The technology of learn-orienteering.org

This is the technology page of learn-orienteering.org, devoted to developing the technology that is needed to make these pages run.

First, let me state my own background: I started writing web pages in the fall of 1994, just around the days where Netscape made their first browser available. I started with making a few small pages, and also started begun to host stuff other people had made, but couldn't put out themselves. Soon, everybody could put things on the web, so it was apparent soon that just making things available was not a big point. I also started launching many projects, things that I thought would be neat to have, but soon found that it is better to focus the efforts on a few projects.

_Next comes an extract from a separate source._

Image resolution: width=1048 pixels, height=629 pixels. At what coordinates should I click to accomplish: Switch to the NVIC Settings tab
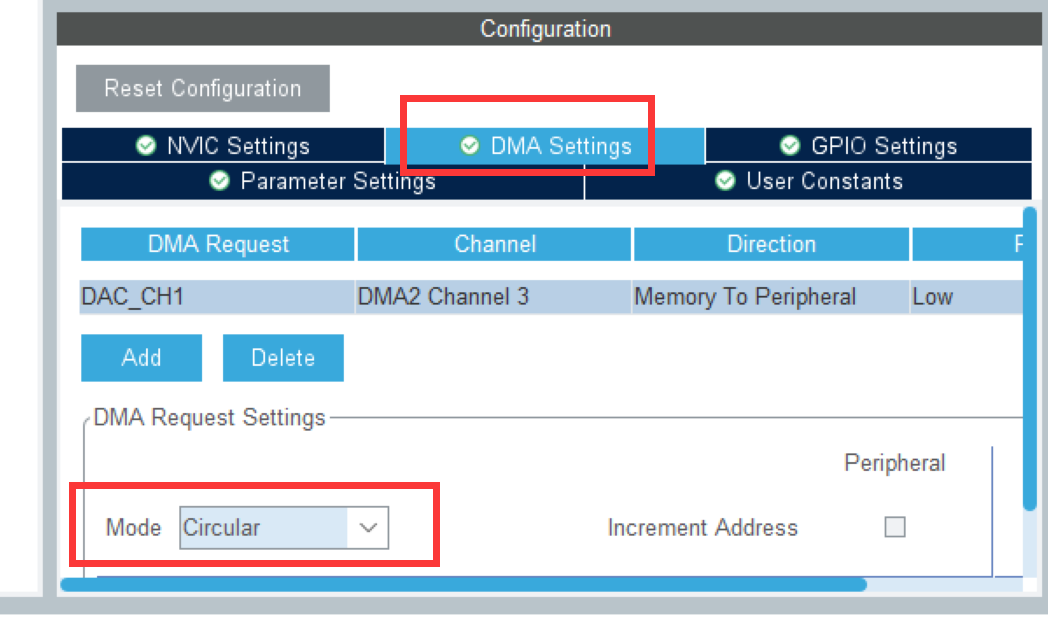[223, 146]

The compass pages was something I made mostly in 1997, in one big effort. That is, I made an upgrade with some auxillary material later. I have a few parallell projects, all linked from my personal homepage, but they have all run into the same problems.

Mostly, I have learned by looking at the pages of others, but suddenly, I found that I wanted to read the actual standards, and it was a big eye-opener. What I found was that the quality of the stuff out there, including that made by highly paid professionals, was of very, very bad quality. Also, just a small fraction of the potential of the standards have ever been realized. Most don't know what they are missing. Also, I have found that the commercial tools on the market (e.g. FrontPage) are quite simply inadequate for making web pages. As strange as it may sound, that is the situation. It should be noted here that my own pages don't at this point live up to my high standards.

I started to participate a bit in foras that dealt with the development of these standards. It is very interesting, but I had to stop, when it took too much of my time. I have also developed many ideas as to I would like browsers to be, and that is very different from what we have today.

So, I have many years of experience, and have been following the development of the standards very closely. I have, however, no formal training at all. I have a few computer science courses, but all about scientific computing. Nevertheless, I think I know what I'm doing.

When I said that I soon found that only putting things on the web for people wasn't something I would spend time on, then I certainly didn't mean that I would put only my own content on the web, to the contrary. However, what is important is fostering an environment where people can cooperate most easily. This is the challenge.

The things people make needs to be done in such a way that it code is of high quality, and maintained in a context, so that it isn't just a bunch of loose sheets flying around. However, lacking tools to write good code, it is always the person who writes the code who becomes the narrow bottleneck, and in many projects, that person has been me. I know what it is like, and a huge effort must be made to remove that bottleneck. Untill that bottleneck has been removed, we can't create new content.

How to accomplish this? First, there are many cooperative projects out there, and I am myself involved in a few, and I can see the same problem everywhere. Many places, the real problem have not been found and analyzed, and so content creation is still very slow.

I think it is important that the pages can be read by anyone, I believe that the whole essence of the web is that anyone can access content in any way they want, so accessibility is a very important design principle. When I start talking about fancy new technologies, it is not because I want to exclude those who haven't got the latest browser. On the contrary, they will find a much better home at pages I make than on most other places on the web.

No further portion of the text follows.